The Victorian State Trauma System provides support and retrieval services for critically injured patients requiring definitive care, transfer and management. This older person trauma guideline provides advice on the initial management and transfer of major trauma patients who present to Victorian health services with severe injuries.
This guideline is developed for all clinical staff involved in the care of trauma patients in Victoria. It is intended for use by frontline clinical staff that provides early care for major trauma patients; those working directly at the Major Trauma Service (MTS) as well as those working outside of a MTS.
These guidelines provide the user with accessible resources to effectively and confidently provide early care for critically injured patients. They provide up-to-date information for front-line healthcare clinicians.
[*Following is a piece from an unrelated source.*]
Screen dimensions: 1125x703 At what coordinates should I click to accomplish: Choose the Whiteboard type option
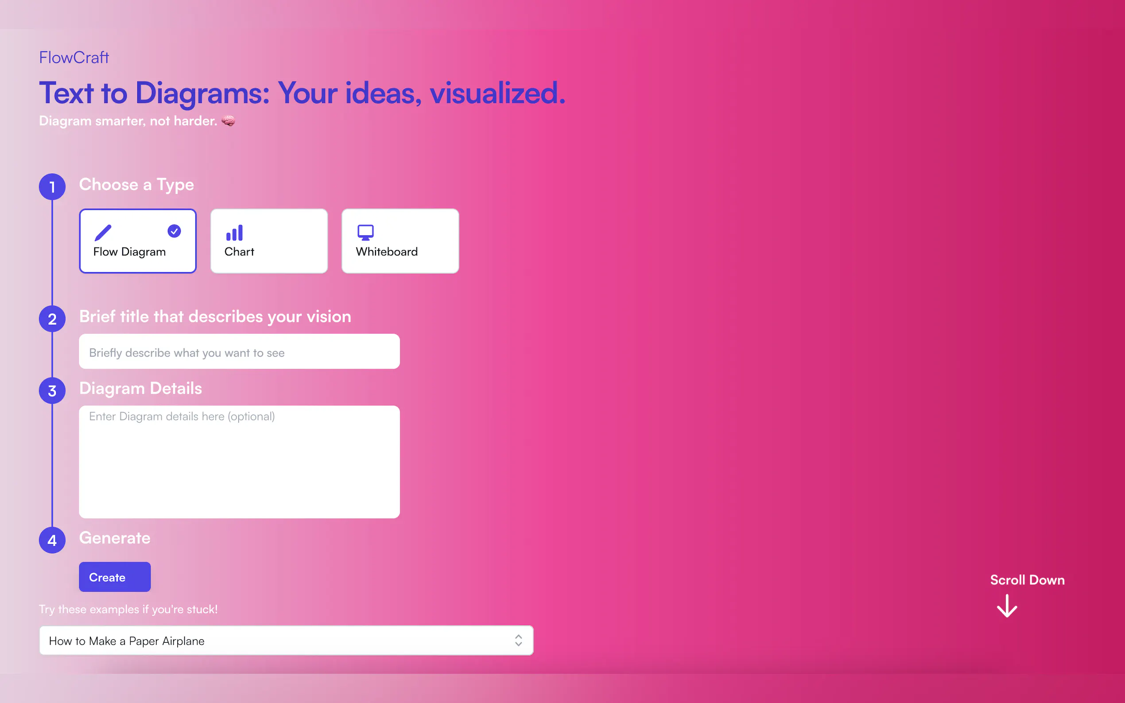point(400,241)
The guideline is evidence based, has followed the AGREEII methodology for guideline development and is under the auspice of the Victorian State Trauma Committee (VSTC).1
Clinical Emphasis Points
Older person trauma patients are a specialised patient population that requires consideration of the effect that increased age has on physiological functions.
The older patient may be more vulnerable and less adaptable to changes due to pre-existing injuries / illness and co-morbidities.
They may be on multiple medications that mask signs of shock and may make assessment and management more challenging. 2
Diminished senses such as vision and hearing combined with slower reaction times are associated with an increased risk of trauma in the older population.
Trauma may have been precipitated by a medical condition. It is important to consider potential precipitants during patient workup.
Older patients are often under-triaged. A higher index of suspicion of injury should be maintained even with a seemingly innocuous mechanism of injury.
The principles of emergency assessment and management are the same for the older person population.
As in all clinical scenarios, the patient should be viewed in the context of the person as a whole, not just as an injury or illness.This should include their medical history, their functional capacity (including their ability to participate in therapies including transportation) and their personal values.
Established Advance Care Plans and Goals of Care should be integrated into management strategies.Patient Centred Care should aim to preserve or improve Quality of Life, not simply extend Quantity of Life.